With the school funding other forms of “community engagement” scholarships, adding the foster program wasn’t too big a hurdle.
Last school year, the foster program kicked off. The school set aside 10 double rooms in its dormitories for those taking part. Students in the program get a double room for the price of a single, and aren’t assigned roommates— at least, not human ones. They’re also spared the school’s pet deposit and have $3,000 lopped off their tuition.
In exchange, they agree to serve as foster parents for the full school year— to care for the pet, take it to adoption events and, once a dog or cat they’re caring for is adopted, to take in another one from Second Chance.
Second Chance, which has been rescuing dogs and cats for nearly three decades, gets about 70 percent of its animals from local “kill” shelters; about 30 percent come directly, as either strays or surrendered dogs. More than half have medical issues or traumatic pasts. Students in the program receive mandatory training on how to care for dogs, and Second Chance covers the costs of food, veterinary visits, collars, leashes, toys and medications.
“Students can devote the time,” said Valerie Chaffin, executive director of Columbia Second Chance. “They don’t have the pull on their time—the family or full-time job. Even a full-time college student is only in class a few hours a day. The animals [leave] them in great shape, and that’s kind of a plus for us.” In addition to the free dog day care center on campus, which is located in a dorm basement, students who are fostering pets can usually find someone to help out, often as easily as knocking on the next door.

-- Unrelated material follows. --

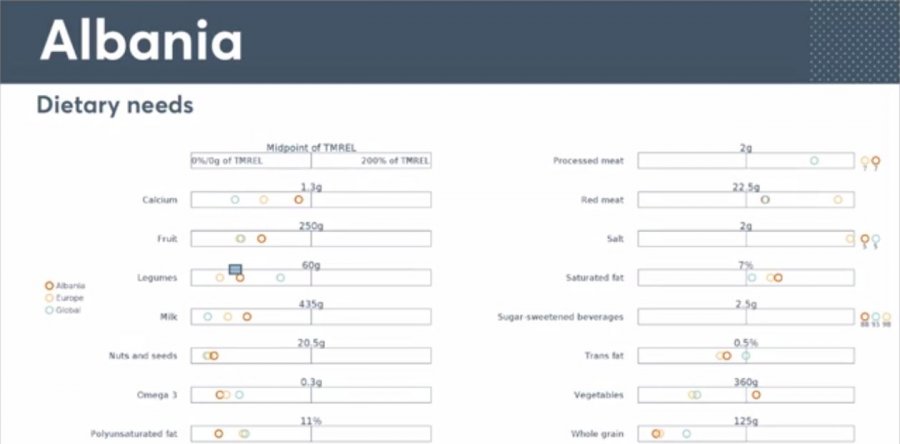This screenshot has width=900, height=444.
Task: Click the Europe legend marker
Action: (50, 298)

Of the 10 students in the foster program last school year, only one pulled out, and that was because she left school. At the end of the last school year, nine students were on foster-pet scholarships, and five more Stephens students were serving as fosters without the scholarship program as an incentive. Between returning sophomores and new freshmen, college officials expect up to twice as many students will receive the scholarship in the coming school year.
The program was established primarily with freshmen in mind. Freshmen, according to Duren, tend to more smoothly make the transition to college, and do better academically, when they have a pet.
They also do better when they don’t have a job, and the scholarship helps some avoid that. With the school’s $25,000-plus tuition, the scholarship can help students who might be on the border financially. “It can make the difference between getting to come here and not getting to come here,” Duren said.
“The school really put its money where its mouth is,” said Second Chance director Chaffin. “They saw that the benefits of the program outweigh any other issues. They didn’t get bogged down like other universities with potential liability issues, whether [the dogs] will tear up furniture or pee on everything, and all those other things that are so small compared to the benefits that Stephens is obviously enjoying.”